João Pessoa inaugura ambulatório para regularizar fornecimento de fórmulas especiais de leite infantil
A Secretaria Municipal de Saúde (SMS) de João Pessoa deu um passo importante para resolver um problema que tem preocupado famílias na capital paraibana. Foi criado um ambulatório especializado para atender e organizar o fluxo de casos de Alergia à Proteína do Leite de Vaca (APLV) em crianças. O serviço começou a funcionar nesta quarta-feira (4) no Hospital Municipal do Valentina, marcando uma resposta direta às denúncias de interrupção na distribuição de fórmulas especiais pela prefeitura.
Resposta às denúncias e compromissos assumidos
As denúncias sobre a falta de fórmulas especiais vieram à tona no dia 16 de janeiro, quando mães relataram a situação à TV Cabo Branco. Em reunião com o Ministério Público da Paraíba (MPPB) no dia 20 de janeiro, a prefeitura se comprometeu a regularizar o fornecimento para os casos já apresentados à Promotoria até o dia 23 de janeiro. Para as demais famílias cadastradas, o prazo estabelecido é de até 15 dias, com uma nova reunião agendada para 9 de fevereiro para acompanhar o cumprimento desses compromissos.
Atendimento multidisciplinar e qualificação do acesso
Além de garantir a distribuição das fórmulas, o ambulatório oferece um atendimento multidisciplinar que visa entender se parte da demanda decorre de diagnósticos imprecisos, excessivos ou sem a devida confirmação clínica. "Essa reorganização nos permite qualificar o acesso, garantindo que as crianças que realmente necessitam recebam o insumo de forma adequada, segura e no tempo certo, ao mesmo tempo em que fortalecemos a responsabilidade no uso dos recursos públicos", destacou um médico envolvido no projeto.
Inicialmente, o primeiro grupo a ser atendido pelo ambulatório é o de crianças que já completaram dois anos de idade. Paralelamente, o atendimento das crianças dentro da faixa etária prevista no protocolo do Ministério da Saúde (0 a 24 meses) continuará sendo analisado e organizado conforme as diretrizes vigentes.
Crescimento da demanda e desafios burocráticos
Familiares relataram que a ausência das fórmulas é recorrente e que, quando há distribuição, a quantidade entregue não supre a necessidade mensal das crianças.
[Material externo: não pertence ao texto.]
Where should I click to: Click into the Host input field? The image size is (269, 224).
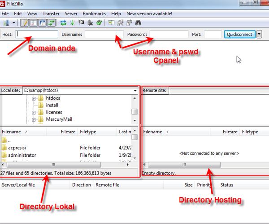click(37, 34)
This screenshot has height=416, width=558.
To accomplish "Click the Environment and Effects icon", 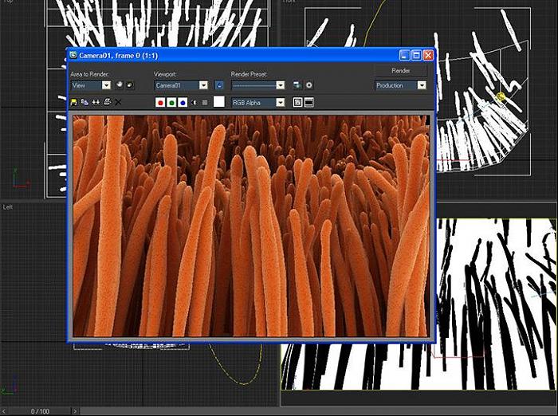I will [x=308, y=84].
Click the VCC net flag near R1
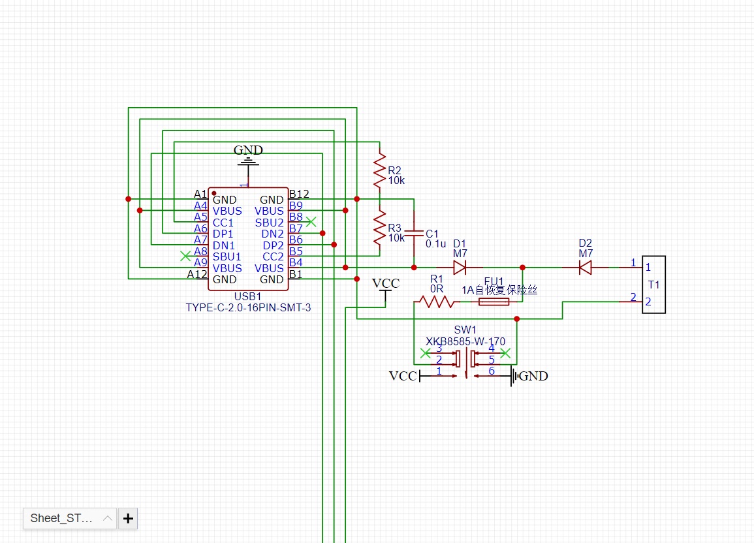The height and width of the screenshot is (543, 754). [386, 288]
Muitas famílias não têm condições financeiras de arcar com o custo do produto, considerado fundamental ao tratamento e classificado como medicamento.
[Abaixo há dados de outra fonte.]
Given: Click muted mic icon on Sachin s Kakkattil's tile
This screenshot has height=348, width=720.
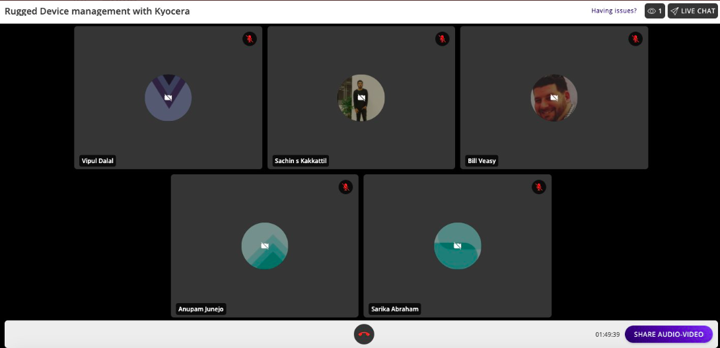Looking at the screenshot, I should click(x=442, y=39).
Representantes da SMS informaram que a distribuição das fórmulas segue protocolos do Ministério da Saúde. A pasta atribuiu o desabastecimento a entraves burocráticos no processo de licitação, relacionados ao fornecedor. A demanda por fórmulas especiais para APLV cresceu cerca de 50% ao ano entre 2023 e 2025, pressionando ainda mais o sistema.
Em 2025, o município informou ter investido aproximadamente R$ 8 milhões na compra das fórmulas. O limite de até 10 latas por criança, segundo a gestão municipal, está em conformidade com orientações do Ministério da Saúde, mas a implementação efetiva tem sido um desafio contínuo.